# [Brief]
Would you transcribe all of the data exactly, down to the last character?

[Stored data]
"""
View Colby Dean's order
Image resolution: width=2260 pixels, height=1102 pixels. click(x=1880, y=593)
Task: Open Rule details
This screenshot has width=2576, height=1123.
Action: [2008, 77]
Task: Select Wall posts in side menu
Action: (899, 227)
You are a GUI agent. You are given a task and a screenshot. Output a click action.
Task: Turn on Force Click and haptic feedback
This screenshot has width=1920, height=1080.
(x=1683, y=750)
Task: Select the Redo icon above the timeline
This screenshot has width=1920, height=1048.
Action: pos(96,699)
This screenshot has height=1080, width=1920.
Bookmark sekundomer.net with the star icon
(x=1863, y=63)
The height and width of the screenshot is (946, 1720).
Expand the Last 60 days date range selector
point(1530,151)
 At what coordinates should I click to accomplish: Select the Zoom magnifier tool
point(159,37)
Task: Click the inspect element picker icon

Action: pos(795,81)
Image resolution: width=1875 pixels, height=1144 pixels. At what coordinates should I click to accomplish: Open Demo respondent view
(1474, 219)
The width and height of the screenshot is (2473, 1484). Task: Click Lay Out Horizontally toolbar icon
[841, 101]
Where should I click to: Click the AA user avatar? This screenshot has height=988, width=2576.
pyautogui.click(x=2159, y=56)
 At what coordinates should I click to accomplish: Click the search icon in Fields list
"""
# [Result]
View Colby Dean's order
Image resolution: width=2260 pixels, height=1102 pixels. click(x=1880, y=593)
Task: Open Rule details
This screenshot has width=2576, height=1123.
Action: [2008, 77]
Task: Select Wall posts in side menu
Action: (899, 227)
You are a GUI agent. You are given a task and a screenshot. Output a click action.
Task: Turn on Force Click and haptic feedback
This screenshot has width=1920, height=1080.
(x=1683, y=750)
Task: Select the Redo icon above the timeline
This screenshot has width=1920, height=1048.
Action: pos(96,699)
This screenshot has height=1080, width=1920.
Bookmark sekundomer.net with the star icon
(x=1863, y=63)
The height and width of the screenshot is (946, 1720).
Expand the Last 60 days date range selector
point(1530,151)
 At what coordinates should I click to accomplish: Select the Zoom magnifier tool
point(159,37)
Task: Click the inspect element picker icon

Action: pos(795,81)
Image resolution: width=1875 pixels, height=1144 pixels. At what coordinates should I click to accomplish: Open Demo respondent view
(1474, 219)
The width and height of the screenshot is (2473, 1484). Task: Click Lay Out Horizontally toolbar icon
[841, 101]
Where should I click to: Click the AA user avatar? This screenshot has height=988, width=2576.
pyautogui.click(x=2159, y=56)
 At what coordinates should I click to accomplish: Click the search icon in Fields list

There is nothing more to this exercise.